Carl Rogers argued that people have two fundamental needs – first, that we need the positive regard of others – love, affection or respect and second, we need to ‘explore and develop our own abilities and potential’. Rogers called this self-actualisation. He also suggested that sometimes these two needs clash. Some people feel unable to develop their abilities or potential because they feel to do so would bring disapproval from others and lose the positive regard so important to the balance of our well-being. The good news is that most of us manage to strike a balance between the two and these needs do not conflict. So that’s OK then.

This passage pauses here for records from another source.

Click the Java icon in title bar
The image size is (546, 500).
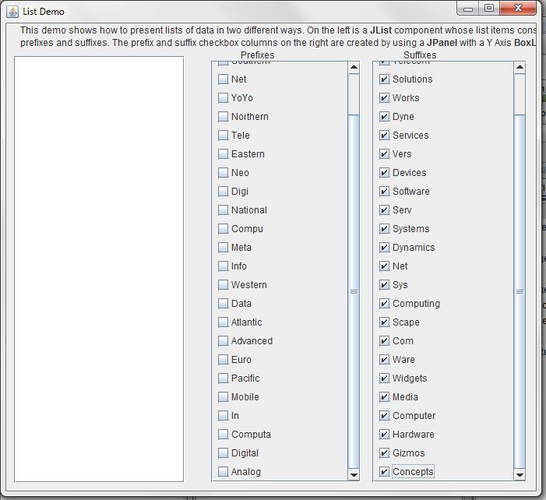12,12
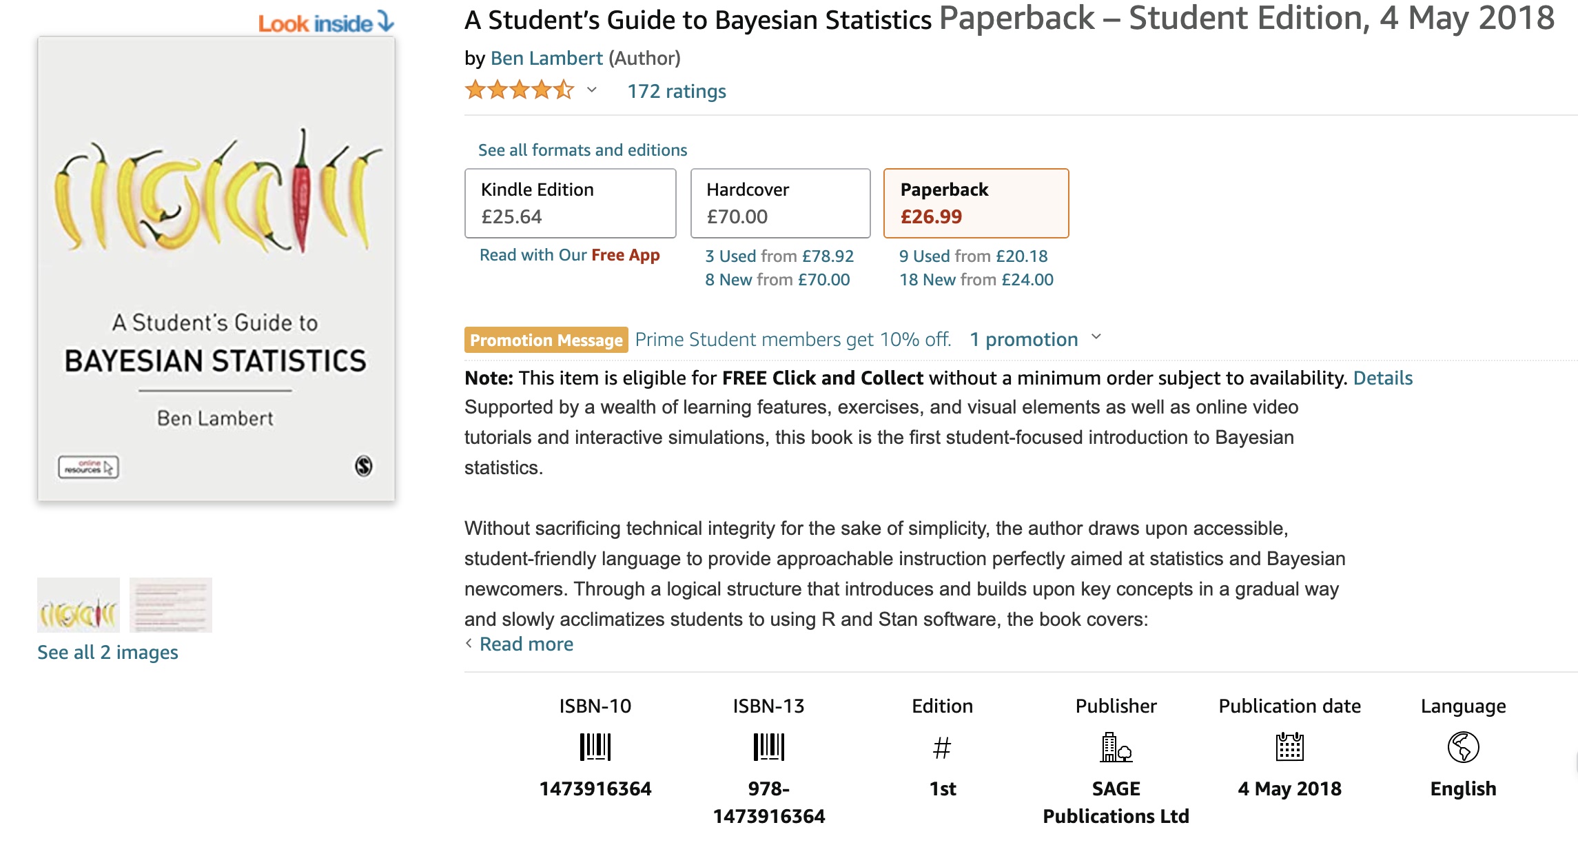Expand the star ratings dropdown chevron
This screenshot has width=1578, height=845.
coord(591,90)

That is unless, like my friend who used to be a lecturer in philosophy at Leeds University (so no nincompoop he), you have the view that it’s all about what others think of you. He and his wife came round for dinner the other night and we were discussing the topic of self esteem in the retired person. She was being supportive of my ideas but my friend suggested that my notion that you could determine to a significant extent your own self esteem was given short shrift. What he actually said, and I quote, was ” all this individualism is crap.” In other words forget self determinism it’s all about what happens to us, how other people treat us that makes the difference to our self esteem. I begged to differ, conveniently ignoring the discomfort I described earlier in this piece. Wouldn’t have made much of a psychologist if I didn’t believe in the power of people to help (maybe with a little help from others) themselves. So how to balance out the feedback or lack of it from others?
I suggest a balanced view of how our self esteem develops is something like this :
Accept that we contribute to our self esteem by what we choose to think about ourselves – the goals we set for ourselves, how we arrive at these goals and how we handle the process of achieving these goals. The process being more important to our self esteem than the result or achievement of the goal. Another topic for a later blog.
Accept that what others say and do to us has an impact on our self-esteem. All I will say at this point is incline towards the interested and amused by this kind of feedback rather than the devastated or depressed if it’s negative. And similarly if it is positive. Keep it in perspective. We will be less ‘pulled out of shape’ if we have a clear sense of our own identity and the role of other people in that identity. A considered notion of what we need from others if you like.
In blogs that are to follow, I will expand on those strategies which derive from this broad view with a particular reference to part one – what we can do for ourselves.
In my first blog on self esteem I suggested that retirement was a period in our lives in which some of us could be easily ‘pulled out of shape’, in which our self esteem can be damaged because of the 13 areas that impacted on our self esteem, I referenced in that blog. If it is broadly ‘true’ that this is a potentially very challenging period in our lives, then the retired person needs to take a carefully constructed view of their self esteem, where it comes from and what it takes to maintain or develop it. I will describe how this process works in the blogs that follow. Be alert my fellow retirees, these are dangerous times.